Trainer, author, and fitness model Kirk Charles, NASM-CPT CES, knows that as you get older, life can get more complicated. But that shouldn’t prevent you from being on top of your game. He’ll help to answer the tough training questions that come with age so you too can be Fit Beyond 40.
Back in 2003, I got stuck in Manhattan during the great Northeast blackout. My boss and I had to climb more than 40 flights of stairs to get to his apartment so I could camp out. On the way up, we saw people sidelined in the stairwell, totally exhausted and sweaty, only able to eke out a few flights at a time. By the time I got to the top, I was worn out too. That emergency convinced me that you can and should train to develop strength for everyday tasks like climbing stairs, especially as you get older.

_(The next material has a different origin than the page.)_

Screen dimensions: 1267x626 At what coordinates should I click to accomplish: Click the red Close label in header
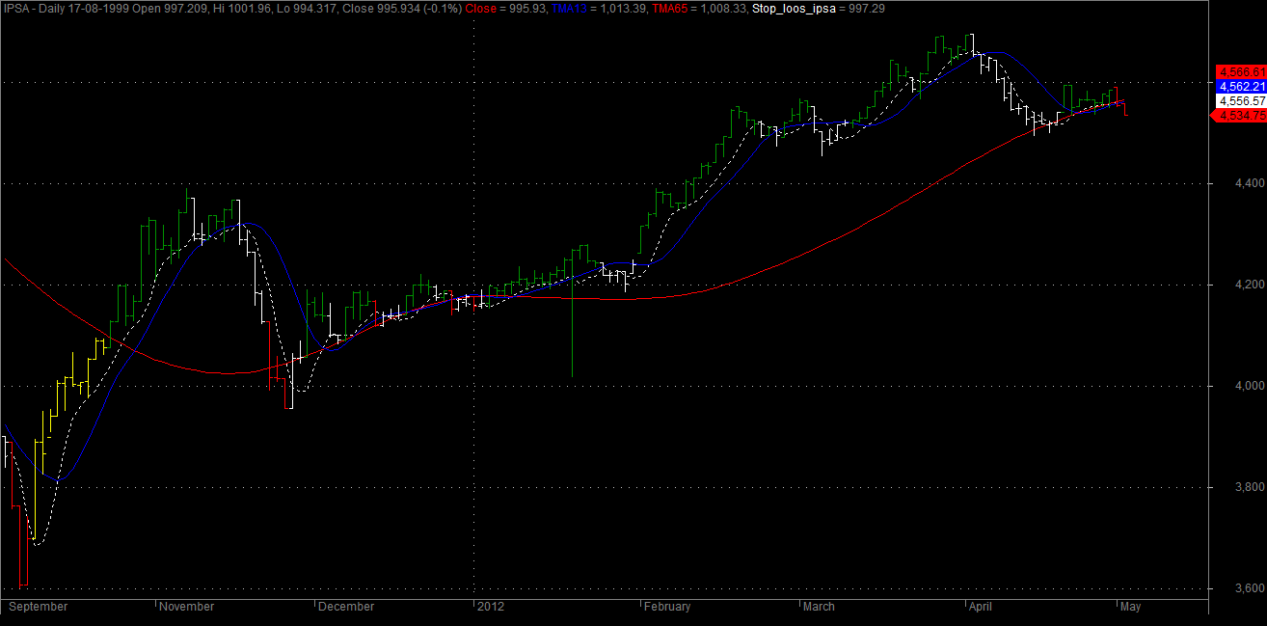(481, 9)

An exercise that will help build strength for stair climbing (and other lower body-focused endeavors) is the Bulgarian split squat. The exercise torches your glutes and quads differently than more standard two-legged squats, forcing you to work with one side at a time.
To set up, find a box, bench, or chair that is a bit lower than knee height. To avoid hopping around on one foot and potentially losing your balance as you attempt to get situated, kneel in front of the platform instead. Then place the top of your left foot (rear foot) on the box so your ankle is fully extended. Position your right foot (front foot) in front of you so that your right knee doesn’t go past your toes on your foot and your shin perpendicular to the ground in a vertical position. Stand up, keeping your feet in place, and get ready to begin your set.
From the starting position, bend your front knee to lower down, hovering just above the floor. Once at the bottom position, pause for a second and then power upward to the starting position. As you come up, squeeze your glutes and core as much as possible and maintain your vertical shin position. You will certainly feel your legs doing the heavy lifting with this movement.
One particularly useful characteristic of the Bulgarian split squat for older guys is the challenge presented by the position. You’ll hone your athleticism and balance by working on one leg—but you’ll also face a mobility challenge due to the unique stance with your foot on the bench. This might be difficult, so be careful as you approach the movement as you start. If you can’t comfortably get into the starting position, consider other mobility work to get into the right shape.
If you’re able to do five to eight reps without pain and in good form, you may want to add more challenge to the exercise with weights. You can hold dumbbells in one or both hands or you can front load with racked kettlebells. Both of those options will also work your core more, making it a challenge to prevent your torso from slumping over.
The Bulgarian split squat is a movement that must be added to your regimen for greater quad and glute power. To start, for the older man I suggest using a bench that is lower than usual to get comfortable, maybe halfway up the shins. Work on three sets of five to eight reps. If your hips and knees can handle the movement, move to a higher bench and add weights.